BeagleBoyz has several overlaps with Lazarus Group, APT38, Stardust Chollima, and Bluenoroff, a group the Treasury Department sanctioned last year for its financial sector hacking.

But despite great international attention to their cyber-operations, their rap sheet is extensive; beyond Bangladesh, they have previously targeted financial entities in India, Mexico, Pakistan, Philippines, South Korea, Taiwan, Turkey, Chile, and Vietnam, as well as the Society for Worldwide Interbank Financial Telecommunication (SWIFT) monetary transfer system, according to the U.S. government.

The group also likely has targets in Argentina, Brazil, Bangladesh, Bosnia and Herzegovina, Bulgaria, Costa Rica, Ecuador, Ghana, Indonesia, Japan, Jordan, Kenya, Kuwait, Malaysia, Malta, Mozambique, Nepal, Nicaragua, Nigeria, Panama, Peru, Singapore, South Africa, South Korea, Spain, Tanzania, Togo, Uganda, Uruguay, and Zambia, according to the U.S. government.

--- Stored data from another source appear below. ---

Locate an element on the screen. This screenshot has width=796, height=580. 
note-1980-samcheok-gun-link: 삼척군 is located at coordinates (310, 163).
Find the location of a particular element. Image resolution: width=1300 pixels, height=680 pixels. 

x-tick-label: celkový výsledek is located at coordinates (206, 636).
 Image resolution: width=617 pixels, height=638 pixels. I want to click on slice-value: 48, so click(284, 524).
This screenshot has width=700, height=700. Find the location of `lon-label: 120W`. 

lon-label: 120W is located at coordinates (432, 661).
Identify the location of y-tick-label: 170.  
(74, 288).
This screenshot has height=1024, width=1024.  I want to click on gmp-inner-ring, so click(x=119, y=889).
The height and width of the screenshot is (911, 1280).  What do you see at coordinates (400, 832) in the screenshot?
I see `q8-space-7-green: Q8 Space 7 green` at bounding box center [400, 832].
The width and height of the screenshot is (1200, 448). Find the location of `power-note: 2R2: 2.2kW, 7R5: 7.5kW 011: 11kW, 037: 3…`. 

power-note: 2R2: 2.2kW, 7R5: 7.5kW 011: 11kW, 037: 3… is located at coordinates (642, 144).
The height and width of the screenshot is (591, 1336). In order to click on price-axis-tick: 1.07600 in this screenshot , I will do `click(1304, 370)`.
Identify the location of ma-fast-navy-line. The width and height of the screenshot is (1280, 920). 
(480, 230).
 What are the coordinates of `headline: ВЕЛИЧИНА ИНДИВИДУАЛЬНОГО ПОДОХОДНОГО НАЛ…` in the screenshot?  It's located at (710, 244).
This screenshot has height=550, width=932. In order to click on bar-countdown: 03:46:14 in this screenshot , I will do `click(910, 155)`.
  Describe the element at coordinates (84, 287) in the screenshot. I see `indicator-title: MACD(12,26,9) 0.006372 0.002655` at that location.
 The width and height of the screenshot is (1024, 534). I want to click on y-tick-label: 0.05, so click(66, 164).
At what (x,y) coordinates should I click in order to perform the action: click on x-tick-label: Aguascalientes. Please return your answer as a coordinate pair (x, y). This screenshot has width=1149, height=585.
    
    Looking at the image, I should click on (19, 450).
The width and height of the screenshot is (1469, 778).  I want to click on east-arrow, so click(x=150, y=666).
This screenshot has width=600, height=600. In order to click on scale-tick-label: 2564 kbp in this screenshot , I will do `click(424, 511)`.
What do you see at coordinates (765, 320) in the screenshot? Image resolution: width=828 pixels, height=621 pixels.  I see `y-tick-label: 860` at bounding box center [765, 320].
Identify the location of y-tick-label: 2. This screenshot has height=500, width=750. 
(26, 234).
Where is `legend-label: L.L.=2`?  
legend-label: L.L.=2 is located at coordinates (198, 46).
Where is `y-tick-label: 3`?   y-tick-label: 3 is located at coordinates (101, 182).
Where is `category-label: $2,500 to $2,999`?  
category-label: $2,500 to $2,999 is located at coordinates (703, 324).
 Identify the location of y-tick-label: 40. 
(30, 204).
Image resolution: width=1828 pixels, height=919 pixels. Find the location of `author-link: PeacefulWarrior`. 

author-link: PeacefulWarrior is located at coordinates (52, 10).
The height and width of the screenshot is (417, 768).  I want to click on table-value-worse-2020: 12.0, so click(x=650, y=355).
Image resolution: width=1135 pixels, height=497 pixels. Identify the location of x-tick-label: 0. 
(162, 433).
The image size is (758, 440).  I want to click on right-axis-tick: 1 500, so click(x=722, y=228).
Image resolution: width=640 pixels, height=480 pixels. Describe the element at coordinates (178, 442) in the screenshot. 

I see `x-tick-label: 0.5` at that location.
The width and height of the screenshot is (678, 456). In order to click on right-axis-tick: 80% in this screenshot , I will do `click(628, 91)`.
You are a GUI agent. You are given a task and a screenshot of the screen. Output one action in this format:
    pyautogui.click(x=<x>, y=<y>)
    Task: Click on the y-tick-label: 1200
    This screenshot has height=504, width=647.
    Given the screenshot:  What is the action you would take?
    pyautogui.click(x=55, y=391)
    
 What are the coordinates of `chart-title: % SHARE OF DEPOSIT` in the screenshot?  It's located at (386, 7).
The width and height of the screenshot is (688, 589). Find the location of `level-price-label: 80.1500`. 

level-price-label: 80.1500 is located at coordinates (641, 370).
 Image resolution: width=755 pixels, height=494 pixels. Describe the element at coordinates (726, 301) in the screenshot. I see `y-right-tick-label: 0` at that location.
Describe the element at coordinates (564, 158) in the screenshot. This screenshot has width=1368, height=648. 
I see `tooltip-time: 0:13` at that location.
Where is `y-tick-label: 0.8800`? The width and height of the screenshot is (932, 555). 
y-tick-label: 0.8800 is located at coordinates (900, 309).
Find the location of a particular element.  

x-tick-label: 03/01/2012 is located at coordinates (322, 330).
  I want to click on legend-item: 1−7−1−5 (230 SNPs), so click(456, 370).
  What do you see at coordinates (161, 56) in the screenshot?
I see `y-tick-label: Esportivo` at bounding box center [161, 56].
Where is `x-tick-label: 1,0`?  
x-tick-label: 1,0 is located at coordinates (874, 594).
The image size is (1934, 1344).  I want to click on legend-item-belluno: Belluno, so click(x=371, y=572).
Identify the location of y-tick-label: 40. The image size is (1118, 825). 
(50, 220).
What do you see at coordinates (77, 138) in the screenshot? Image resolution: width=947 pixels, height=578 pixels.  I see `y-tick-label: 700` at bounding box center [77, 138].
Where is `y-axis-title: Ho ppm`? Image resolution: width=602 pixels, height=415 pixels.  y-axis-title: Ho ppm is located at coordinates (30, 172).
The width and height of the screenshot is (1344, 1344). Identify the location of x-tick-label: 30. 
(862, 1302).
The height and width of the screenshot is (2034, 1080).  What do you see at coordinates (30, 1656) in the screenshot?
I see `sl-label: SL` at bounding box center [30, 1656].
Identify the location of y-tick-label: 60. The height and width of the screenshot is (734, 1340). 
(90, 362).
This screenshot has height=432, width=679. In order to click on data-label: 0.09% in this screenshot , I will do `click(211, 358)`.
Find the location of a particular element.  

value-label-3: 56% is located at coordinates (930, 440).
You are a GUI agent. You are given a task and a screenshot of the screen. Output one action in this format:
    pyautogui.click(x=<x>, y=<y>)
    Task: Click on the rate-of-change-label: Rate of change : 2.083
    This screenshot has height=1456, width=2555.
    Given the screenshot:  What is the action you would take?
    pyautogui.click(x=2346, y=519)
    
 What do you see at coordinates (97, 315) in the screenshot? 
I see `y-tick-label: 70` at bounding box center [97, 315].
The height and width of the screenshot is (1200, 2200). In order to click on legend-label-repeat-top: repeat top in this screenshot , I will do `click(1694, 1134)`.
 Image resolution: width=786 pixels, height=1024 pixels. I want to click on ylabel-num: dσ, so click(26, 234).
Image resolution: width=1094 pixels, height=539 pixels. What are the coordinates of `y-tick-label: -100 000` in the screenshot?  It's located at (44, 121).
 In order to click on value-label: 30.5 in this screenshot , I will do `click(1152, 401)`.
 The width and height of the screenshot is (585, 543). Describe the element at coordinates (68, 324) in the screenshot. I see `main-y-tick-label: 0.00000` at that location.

The U.S. government has made efforts to call out some of their toolsets before, like last year when it exposed another North Korean network proxy tunneling tool, called ELECTRICFISH. The government believes that exposure caused the North Koreans to abandon the tool.

“There has been a noticeable decline in ELECTRICFISH use following the U.S. Government’s disclosure of it in May 2019,” the U.S. government said in the joint release Wednesday.

In recent years, the BeagleBoyz may have also begun working with a set of Russian-speaking hackers known as TA505, to gain initial accesses to targets, which could be making tracking the North Korean hacking more difficult, the U.S. government assessed.

“The BeagleBoyz may also be working with or contracting out to criminal hacking groups, like TA505, for initial access development,” the joint release states. “The third party typically uses commodity malware to establish initial access on a victim’s network and then turns over the access to the BeagleBoyz for follow-on exploitation, which may not occur until months later.”